日経平均株価(3月23日)終値5万1515円49銭
3月
23日
23日午前の東京株式市場で日経平均株価は続落し、午前終値は前営業日比1790円30銭(3.35%)安の5万1582円23銭でした。
日経平均は朝方から大きく下げて始まると、10時過ぎには2600円を超える下げとなり、下落率が(5%)に達する場面がありました。中東情勢を巡っては21日、<トランプ米大統領>が、「48時間以内にイランがホルムズ海峡を開放しなければイランの発電所を攻撃」する考えを示しました。<トランプ米大統領>が示しているホルムズ海峡の開放期限を日本時間24日朝に控え、リスク回避の売りが株価指数先物主導で強まりました。
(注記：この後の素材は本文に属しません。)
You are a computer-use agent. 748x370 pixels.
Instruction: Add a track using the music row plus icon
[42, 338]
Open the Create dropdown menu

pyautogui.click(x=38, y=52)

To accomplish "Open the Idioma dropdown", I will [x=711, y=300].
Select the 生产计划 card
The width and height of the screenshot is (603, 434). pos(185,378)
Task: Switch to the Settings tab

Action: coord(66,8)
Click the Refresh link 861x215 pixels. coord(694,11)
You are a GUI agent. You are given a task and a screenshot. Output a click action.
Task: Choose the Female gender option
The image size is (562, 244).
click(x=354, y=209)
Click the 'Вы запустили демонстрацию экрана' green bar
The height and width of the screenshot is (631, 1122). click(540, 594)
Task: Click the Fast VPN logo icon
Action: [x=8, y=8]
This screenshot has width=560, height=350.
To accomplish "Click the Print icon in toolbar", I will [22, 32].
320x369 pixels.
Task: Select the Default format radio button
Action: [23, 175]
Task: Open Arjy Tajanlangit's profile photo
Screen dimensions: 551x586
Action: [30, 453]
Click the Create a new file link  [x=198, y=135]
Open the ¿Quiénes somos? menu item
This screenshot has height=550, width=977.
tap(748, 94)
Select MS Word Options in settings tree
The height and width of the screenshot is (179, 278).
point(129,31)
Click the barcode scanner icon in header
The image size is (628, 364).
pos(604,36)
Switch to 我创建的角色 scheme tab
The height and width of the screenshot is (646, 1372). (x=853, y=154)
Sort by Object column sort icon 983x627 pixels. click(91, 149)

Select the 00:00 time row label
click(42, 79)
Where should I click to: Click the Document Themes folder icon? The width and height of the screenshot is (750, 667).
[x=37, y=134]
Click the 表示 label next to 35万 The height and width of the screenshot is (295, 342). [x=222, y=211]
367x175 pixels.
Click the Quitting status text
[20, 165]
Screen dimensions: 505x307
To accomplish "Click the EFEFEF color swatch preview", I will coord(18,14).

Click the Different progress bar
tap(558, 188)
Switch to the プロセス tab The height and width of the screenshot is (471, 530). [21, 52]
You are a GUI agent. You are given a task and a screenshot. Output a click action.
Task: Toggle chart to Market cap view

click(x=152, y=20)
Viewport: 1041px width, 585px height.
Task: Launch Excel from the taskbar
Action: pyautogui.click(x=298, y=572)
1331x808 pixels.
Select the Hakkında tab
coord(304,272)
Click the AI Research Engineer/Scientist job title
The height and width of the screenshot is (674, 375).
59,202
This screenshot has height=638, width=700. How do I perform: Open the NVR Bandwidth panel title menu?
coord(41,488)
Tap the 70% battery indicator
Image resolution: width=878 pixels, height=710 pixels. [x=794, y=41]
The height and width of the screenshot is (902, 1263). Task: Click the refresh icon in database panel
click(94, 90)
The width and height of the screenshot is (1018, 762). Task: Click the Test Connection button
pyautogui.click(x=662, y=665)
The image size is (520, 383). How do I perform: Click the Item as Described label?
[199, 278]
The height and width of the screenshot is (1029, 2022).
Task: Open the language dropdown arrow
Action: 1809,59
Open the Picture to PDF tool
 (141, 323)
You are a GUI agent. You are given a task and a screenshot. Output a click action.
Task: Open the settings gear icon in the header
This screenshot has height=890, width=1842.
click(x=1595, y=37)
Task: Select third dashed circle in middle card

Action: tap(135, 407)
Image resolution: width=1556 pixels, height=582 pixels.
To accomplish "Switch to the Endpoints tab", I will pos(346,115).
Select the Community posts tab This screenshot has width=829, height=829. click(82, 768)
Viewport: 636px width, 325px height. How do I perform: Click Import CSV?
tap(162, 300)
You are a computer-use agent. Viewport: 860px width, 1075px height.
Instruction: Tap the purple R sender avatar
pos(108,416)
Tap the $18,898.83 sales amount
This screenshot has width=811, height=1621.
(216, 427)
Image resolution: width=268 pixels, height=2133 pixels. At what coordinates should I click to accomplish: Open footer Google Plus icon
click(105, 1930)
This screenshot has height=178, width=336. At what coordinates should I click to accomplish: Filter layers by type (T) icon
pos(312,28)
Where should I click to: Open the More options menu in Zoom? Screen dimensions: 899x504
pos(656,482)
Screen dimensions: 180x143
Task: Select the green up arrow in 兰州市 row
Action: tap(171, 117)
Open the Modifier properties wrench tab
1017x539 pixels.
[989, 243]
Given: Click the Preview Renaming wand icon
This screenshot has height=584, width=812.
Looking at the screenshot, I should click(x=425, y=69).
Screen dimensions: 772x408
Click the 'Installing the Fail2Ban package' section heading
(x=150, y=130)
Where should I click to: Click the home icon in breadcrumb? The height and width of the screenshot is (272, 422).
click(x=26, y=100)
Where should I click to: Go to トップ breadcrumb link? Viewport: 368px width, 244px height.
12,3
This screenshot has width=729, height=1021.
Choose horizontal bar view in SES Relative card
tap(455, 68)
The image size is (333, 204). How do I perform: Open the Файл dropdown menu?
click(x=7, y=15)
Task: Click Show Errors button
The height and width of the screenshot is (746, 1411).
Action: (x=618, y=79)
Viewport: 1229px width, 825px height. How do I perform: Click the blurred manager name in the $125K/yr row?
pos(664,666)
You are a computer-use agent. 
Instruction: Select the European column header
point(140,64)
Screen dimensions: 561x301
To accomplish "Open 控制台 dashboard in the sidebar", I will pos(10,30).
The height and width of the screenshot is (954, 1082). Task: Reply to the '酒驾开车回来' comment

前週18日に行われました米連邦公開市場委員会(FOMC)を経て、市場では追加利下げ観測が後退しています。足元の原油急騰で、米連邦準備理事会(FRB)の次の政策変更の選択肢は利下げではなく、利上げになる可能性も出ています。20日は米長期金利が2025年8月以来の高水準を付ける場面があり、欧州でも金利が上昇でした。これに続いて23日の国内債券市場でも長期金利が上昇し、世界的な金利上昇が株式の相対的な割高感を意識した売りを促しています。
19日に米国で開かれた日米首脳会談で<高市早苗首相>はホルムズ海峡の航行の安全確保に向けた日本の貢献について、法律の制約があると<トランプ米大統領>に説明しました。これに対して、トランプ米大統領>が強い不満を示すことはなかったもようです。<高市早苗首相>は会談を無難に乗り切ったとの評価がありますが、中東情勢の先行き不透明感は強いとあって市場では好感する買いは出ていません。
日経平均は節目の5万円を視野に下げを強めた後は、株価指数先物に海外短期筋とみられる打診的な買いが入って安値からは下げ幅を縮小しています。最近の株安を招いてきたニューヨーク原油先物は日本時間23日の時間外取引で「1バレル=101ドル台」に上昇した後は伸び悩む展開です。
後場においても、香港のハンセン指数をはじめ台湾、韓国といったアジアの株価指数も総じて大きく下げており、世界的な株安のなかで投資家の押し目買い意欲は高まりにくい状況でした。
終値は、前週末比1857円04銭(3.48%)安の5万1515円49銭で終えています。